“Why would you love him who the world hates so?
‘Because he loves me more than all the world'”
Modernised, intensified, eroticised – this isn’t Marlowe as you know him but you kinda get the feeling that Kit would have approved of Lazarus Theatre’s re-imagining of Edward II. From the atmospheric parade of its opening to the desperate brutality with which it ends, Ricky Dukes’ production immerses its audience in a world of toxic masculinity and political power-play that rings as true today as it surely ever did.
Edward II’s first act upon becoming king – after donning a sharp gold suit and the most luxurious of fur-lined robes – is to reclaim his lover Gaveston from exile and install him in his court, against the express wishes of the vast majority of his court, not least Edward’s queen Isabella. And so a battle royale begins, not just for the crown itself but for the right to live the life you choose, regardless of how society perceives it.
There’s hints of Propeller’s work here, as Dukes employs an all-male ensemble to fill the stage of the Tristan Bates – Lakesha Cammock’s poised queen the sole variation – and the rough energy they bring to their movement, the inherent threat of their omnipresence (none of them leave the stage), serves as an acute reminder of how difficult it can be to be the one to follow one’s own path, to ‘deviate from the norm’ as they would put it.

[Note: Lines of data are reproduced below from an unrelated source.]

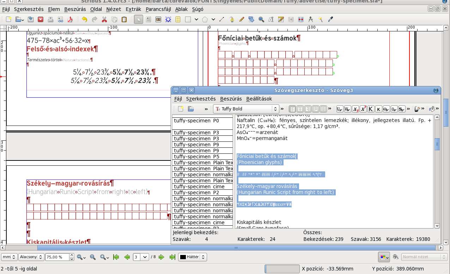Image resolution: width=450 pixels, height=274 pixels.
Task: Toggle All Caps in the story editor
Action: point(371,109)
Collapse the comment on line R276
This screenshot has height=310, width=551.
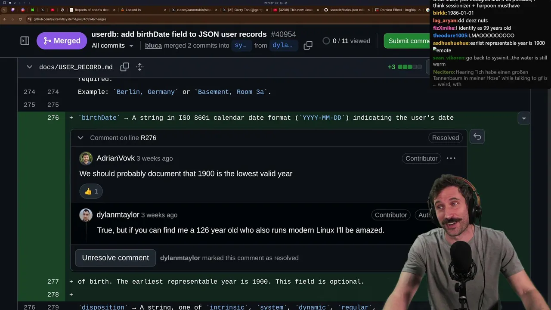(x=80, y=138)
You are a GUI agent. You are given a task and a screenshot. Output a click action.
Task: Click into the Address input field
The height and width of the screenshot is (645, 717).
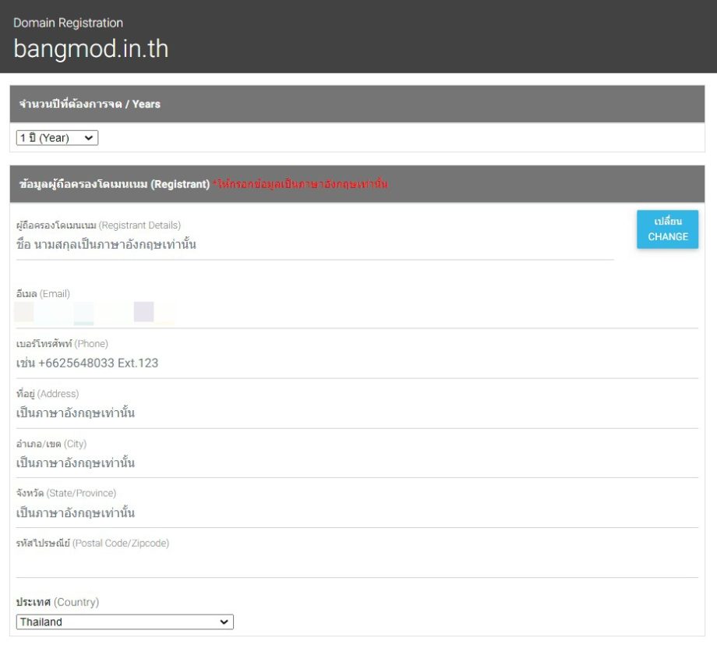pos(312,413)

But there’s a pleasing complexity here that prevents us just simply calling out homophobia. Something romantic and real comes out of Luke Ward-Wilkinson’s Edward’s reunion with his lover but Bradley Frith’s Gaveston, a petulant curl always on the edge of his lips, encourages in him a total abdication of his responsibilities, a foolishness that can’t help but be doomed, despite the valiant efforts of his brother Kent (a notable Alex Zur).

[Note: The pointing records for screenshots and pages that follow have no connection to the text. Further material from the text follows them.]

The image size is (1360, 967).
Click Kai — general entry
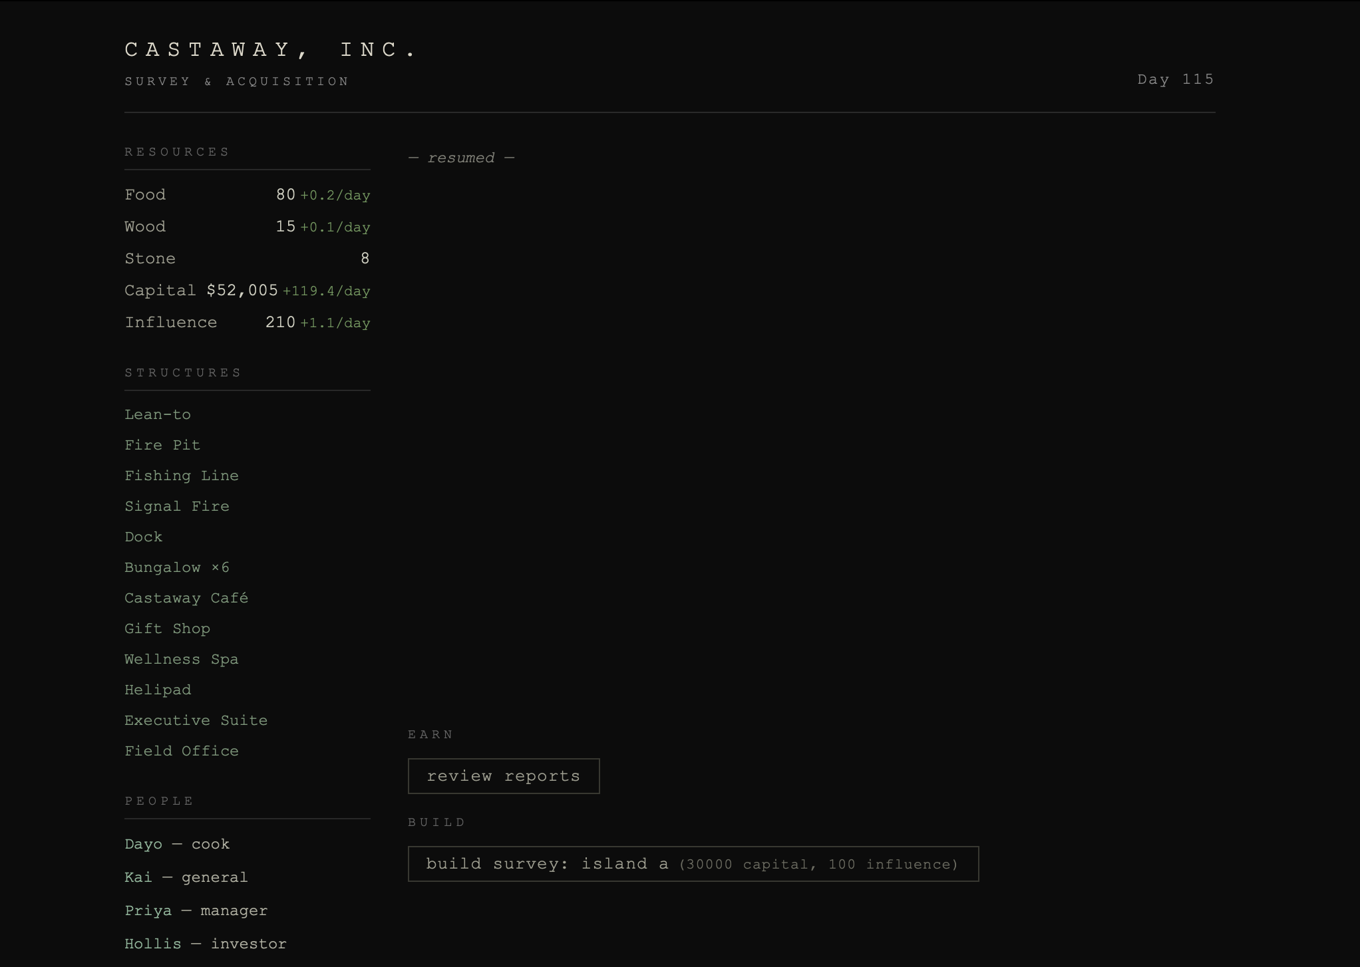click(186, 878)
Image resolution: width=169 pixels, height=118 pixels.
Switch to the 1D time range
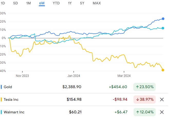click(x=3, y=3)
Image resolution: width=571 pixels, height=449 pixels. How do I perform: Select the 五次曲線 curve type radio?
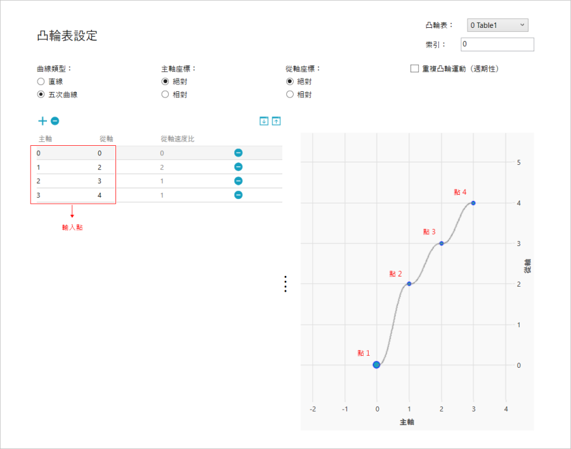[41, 94]
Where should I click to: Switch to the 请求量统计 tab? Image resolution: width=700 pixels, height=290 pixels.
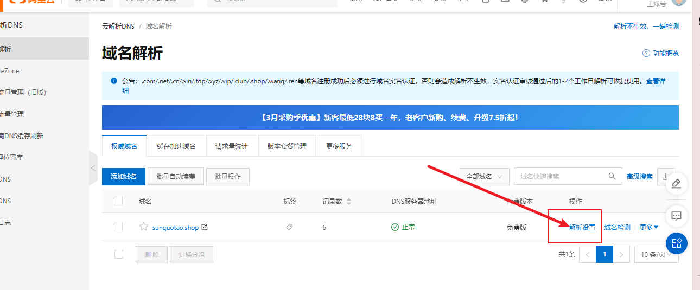(232, 146)
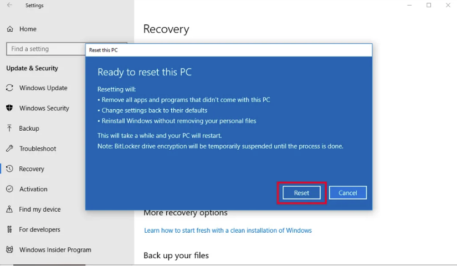Open the clean installation of Windows link
This screenshot has width=457, height=266.
pyautogui.click(x=228, y=231)
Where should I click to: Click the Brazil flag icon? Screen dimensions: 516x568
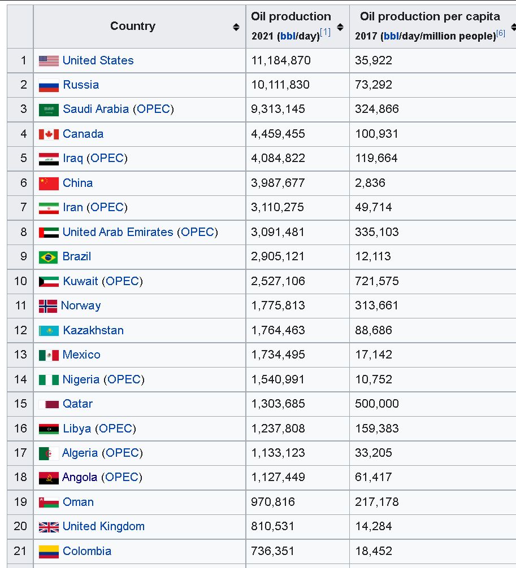(x=49, y=257)
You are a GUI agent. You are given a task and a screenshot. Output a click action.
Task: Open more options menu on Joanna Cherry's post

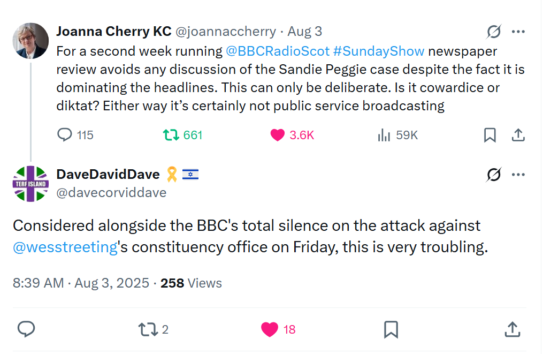click(x=518, y=32)
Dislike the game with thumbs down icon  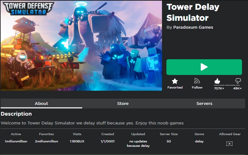click(x=238, y=81)
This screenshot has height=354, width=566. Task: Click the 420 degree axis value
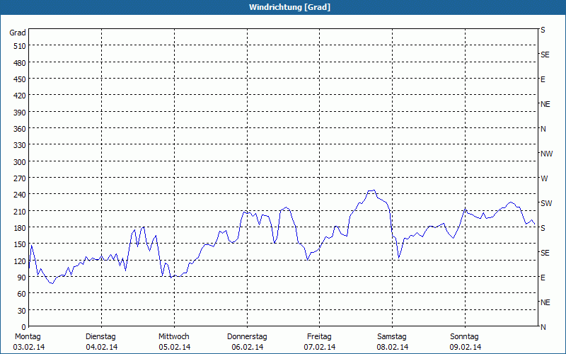click(x=19, y=96)
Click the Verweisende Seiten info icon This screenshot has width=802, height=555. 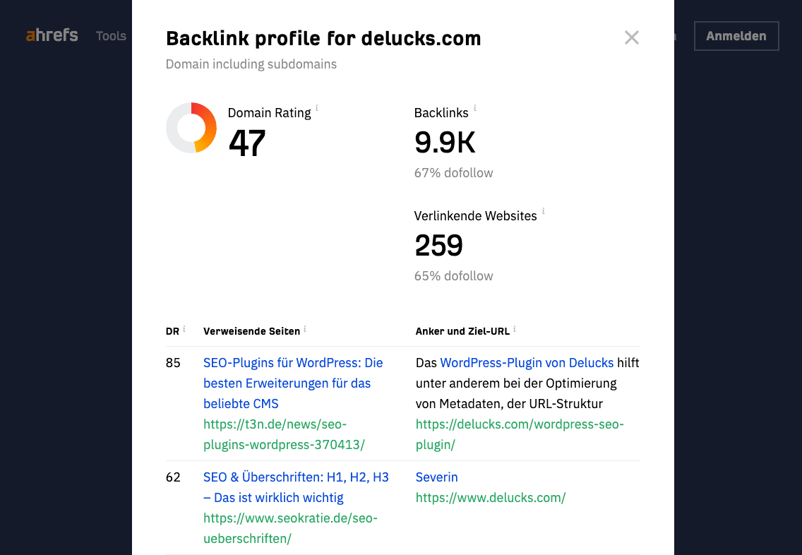305,329
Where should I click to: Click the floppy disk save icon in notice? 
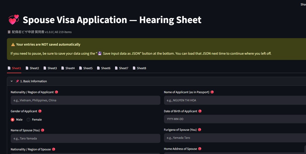pyautogui.click(x=100, y=54)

Thus the king’s actual enemies, led by a highly charismatic Jamie O’Neill as Young Mortimer, could ostensibly point to reasons beyond his homosexuality to excuse their plotting but as they get closer to their goal, there’s no escaping the shadows of hate crime. Sorcha Corcoran’s design and Ben Jacobs’ lighting really come into their own during the truly disturbing endgame. And as the coda suggests that the wheel will keep on turning, that even the most Machiavellian of manipulators can and will get outmanoeuvred, the violence perpetrated on these gay men – on all gay men – is what lingers in the mind.
Whether marking the 50 years since the decriminalisation of homosexuality in England and Wales, celebrating Manchester Pride this past weekend, or appreciating Colin Jackson’s coming out (no mean feat even for a retired sportsman), Lazarus’ inspired and intelligent reading of Edward II here reminds us it truly is a gay play for the ages.